--- INPUT ---

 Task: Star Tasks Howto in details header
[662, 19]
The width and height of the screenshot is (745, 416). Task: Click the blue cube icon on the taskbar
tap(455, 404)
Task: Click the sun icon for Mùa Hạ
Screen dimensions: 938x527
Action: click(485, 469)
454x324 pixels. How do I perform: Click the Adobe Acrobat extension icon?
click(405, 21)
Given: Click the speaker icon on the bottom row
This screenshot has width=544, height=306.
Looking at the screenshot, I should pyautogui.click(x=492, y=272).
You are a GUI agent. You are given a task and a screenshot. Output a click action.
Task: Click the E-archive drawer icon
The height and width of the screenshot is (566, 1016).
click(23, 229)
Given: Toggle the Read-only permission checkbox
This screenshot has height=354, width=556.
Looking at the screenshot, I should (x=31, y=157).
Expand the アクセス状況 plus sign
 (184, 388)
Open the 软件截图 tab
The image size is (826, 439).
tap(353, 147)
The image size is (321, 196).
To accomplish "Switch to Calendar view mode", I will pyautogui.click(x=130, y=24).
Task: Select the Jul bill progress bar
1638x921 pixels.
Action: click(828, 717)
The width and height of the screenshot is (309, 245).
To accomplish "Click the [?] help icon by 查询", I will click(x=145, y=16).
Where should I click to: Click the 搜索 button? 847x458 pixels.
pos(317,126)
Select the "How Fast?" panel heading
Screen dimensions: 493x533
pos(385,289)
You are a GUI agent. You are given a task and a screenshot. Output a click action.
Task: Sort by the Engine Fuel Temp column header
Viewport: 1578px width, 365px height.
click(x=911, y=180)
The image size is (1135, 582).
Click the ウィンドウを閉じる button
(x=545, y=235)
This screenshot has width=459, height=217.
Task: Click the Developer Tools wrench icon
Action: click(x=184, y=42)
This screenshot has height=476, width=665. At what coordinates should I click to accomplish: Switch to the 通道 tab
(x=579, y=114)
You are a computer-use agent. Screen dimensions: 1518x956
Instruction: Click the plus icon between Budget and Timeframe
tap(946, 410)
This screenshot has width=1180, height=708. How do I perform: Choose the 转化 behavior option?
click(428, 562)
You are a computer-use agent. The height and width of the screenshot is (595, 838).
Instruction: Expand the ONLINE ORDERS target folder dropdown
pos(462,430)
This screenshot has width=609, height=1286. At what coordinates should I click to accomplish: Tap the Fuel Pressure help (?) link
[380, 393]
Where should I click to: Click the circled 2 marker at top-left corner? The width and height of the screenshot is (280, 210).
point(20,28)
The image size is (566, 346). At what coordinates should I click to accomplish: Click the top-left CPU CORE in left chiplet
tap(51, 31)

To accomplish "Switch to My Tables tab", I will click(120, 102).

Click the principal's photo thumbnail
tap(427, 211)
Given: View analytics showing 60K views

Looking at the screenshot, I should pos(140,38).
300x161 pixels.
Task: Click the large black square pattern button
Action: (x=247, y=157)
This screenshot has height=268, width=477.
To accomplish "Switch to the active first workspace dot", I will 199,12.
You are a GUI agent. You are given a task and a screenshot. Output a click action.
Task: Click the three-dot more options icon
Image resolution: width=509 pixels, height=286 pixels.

---

Read the data above and pull out each line that holds the string "Select".

Task: Select the Jul bill progress bar
Select the "How Fast?" panel heading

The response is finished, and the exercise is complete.